Я сказала, что интересно.
– Один день я совершенно не врал. Кажется, что это очень мало. А на деле – много, потому что большинству людей приходится врать буквально на каждом шагу. Например, ты утверждаешь, что не хочешь чаю. Это вранье из вежливости. Ты вежливая и поэтому врешь. Бывает вранье от гордости, страха и так далее. Я составил таблицу – видишь, висит на стене. Я тебе ее потом объясню.
Он вышел и через несколько минут принес мне стакан чаю и два сухаря.
– Да, здорово тебе досталось, – сказал он, поставив чай и сухари на комод (так, что я все равно не могла их достать) и забираясь в кресло с ногами. – Просто чудо, что ты осталась жива. Очевидно, крепкий организм. Он трое суток возле тебя просидел.
– Кто?
– Митька. Сам чуть не умер. Возможно, что он тебя жалел, раскаивался. Но, по-моему, он боялся не того, что ты вообще умрешь, а того, что если ты умрешь, его отправят на каторгу или в арестантские роты.

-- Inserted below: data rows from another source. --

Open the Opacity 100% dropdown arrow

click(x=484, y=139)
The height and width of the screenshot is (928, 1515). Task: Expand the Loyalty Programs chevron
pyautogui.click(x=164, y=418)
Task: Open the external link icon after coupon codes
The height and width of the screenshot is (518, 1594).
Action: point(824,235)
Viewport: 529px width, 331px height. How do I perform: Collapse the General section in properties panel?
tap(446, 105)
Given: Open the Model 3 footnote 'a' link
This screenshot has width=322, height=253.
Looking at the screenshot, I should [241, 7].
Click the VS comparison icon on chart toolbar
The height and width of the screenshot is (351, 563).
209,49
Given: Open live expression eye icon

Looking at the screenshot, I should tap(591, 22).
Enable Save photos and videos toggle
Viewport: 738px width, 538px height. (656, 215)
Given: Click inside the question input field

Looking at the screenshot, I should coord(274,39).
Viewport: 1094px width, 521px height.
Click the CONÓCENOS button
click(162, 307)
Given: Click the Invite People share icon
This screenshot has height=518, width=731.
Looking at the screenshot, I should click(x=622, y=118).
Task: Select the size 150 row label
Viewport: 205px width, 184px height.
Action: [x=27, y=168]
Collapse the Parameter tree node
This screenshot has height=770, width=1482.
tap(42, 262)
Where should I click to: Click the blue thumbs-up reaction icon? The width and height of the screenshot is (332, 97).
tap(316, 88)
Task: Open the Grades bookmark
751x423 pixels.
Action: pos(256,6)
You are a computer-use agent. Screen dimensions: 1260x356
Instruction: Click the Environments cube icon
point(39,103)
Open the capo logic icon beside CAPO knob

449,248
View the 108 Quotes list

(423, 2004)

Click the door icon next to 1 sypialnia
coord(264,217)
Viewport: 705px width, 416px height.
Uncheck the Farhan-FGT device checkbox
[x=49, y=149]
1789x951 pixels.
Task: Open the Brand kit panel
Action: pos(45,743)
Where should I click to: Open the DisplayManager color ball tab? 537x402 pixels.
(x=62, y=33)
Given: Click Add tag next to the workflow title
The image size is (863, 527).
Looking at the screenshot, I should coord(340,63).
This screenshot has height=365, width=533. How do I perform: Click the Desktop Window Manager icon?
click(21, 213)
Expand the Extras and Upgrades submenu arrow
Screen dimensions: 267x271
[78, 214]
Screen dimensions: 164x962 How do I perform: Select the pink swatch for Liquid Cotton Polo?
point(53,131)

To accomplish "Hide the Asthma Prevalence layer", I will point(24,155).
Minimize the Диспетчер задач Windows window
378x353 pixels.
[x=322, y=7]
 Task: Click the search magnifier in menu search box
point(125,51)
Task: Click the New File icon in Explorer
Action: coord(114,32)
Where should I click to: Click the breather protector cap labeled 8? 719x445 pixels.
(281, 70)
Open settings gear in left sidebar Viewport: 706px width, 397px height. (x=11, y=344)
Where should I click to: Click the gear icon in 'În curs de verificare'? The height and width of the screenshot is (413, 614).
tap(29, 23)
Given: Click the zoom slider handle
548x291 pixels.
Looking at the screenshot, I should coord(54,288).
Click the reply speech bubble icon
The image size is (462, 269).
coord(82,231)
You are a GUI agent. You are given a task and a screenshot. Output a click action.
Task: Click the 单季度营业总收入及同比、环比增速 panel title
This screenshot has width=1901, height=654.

Впрочем, полной уверенности у меня нет, так что пока ты думай что хочешь.
Я помолчала. Мне было приятно, что он так серьезно со мной говорит.
– У меня мать боится городовых, – снова сказал мальчик. – Это странно, потому что она ни в чем не виновата. Но, видя городового, она становится очень любезной, чего не бывает почти никогда. Она их подкупает.
– Зачем?
– Они приходят с протоколами на Митьку, и она каждый раз дает им по рублю. В среднем это выходит по пяти рублей в месяц. Но, конечно, то, что он тебя муть не убил, обойдется дороже… Это уже бенефис. Ты застрахована?
Я не знала, что такое «застрахована», но на всякий случай сказала, что да.
– Тогда придется еще и твою страховку платить.
Он увидел чай и сухари на комоде, и у него стало расстроенное лицо.
– Ах, так? – сказал он и правой рукой стал закручивать кожу на левой. Он ущипнул себя, изо всех сил закрутив кожу. – Не удивляйся, – добавил он и улыбнулся, хотя я видела, что ему очень больно. – Это я отучаюсь. Понимаешь?
– Нет.
– От рассеянности.
Он взял чай с комода и поставил на стул, у моей постели.
– Пей, пожалуйста. Что тебе еще принести? Ты ведь теперь можешь жевать?
– Могу.
– Вот и хорошо. Я тебе еще принесу хлеба с маслом.
Вот что рассказал мне Андрей – так звали этого мальчика. Оказывается, когда Митя выстрелил в меня, я так закричала, что ему потом чудился этот крик до утра. Они подбежали ко мне, и долго не могли понять, что случилось, пока не заметили, что у меня на груди платок весь мокрый от крови. Раевский предложил отправить меня в больницу, но Митя сказал: «Я это сделал, я и буду отвечать», – и повез меня к Агнии Петровне, к той полной даме в пенсне, которая была, как я потом узнала, матерью Андрея и Мити.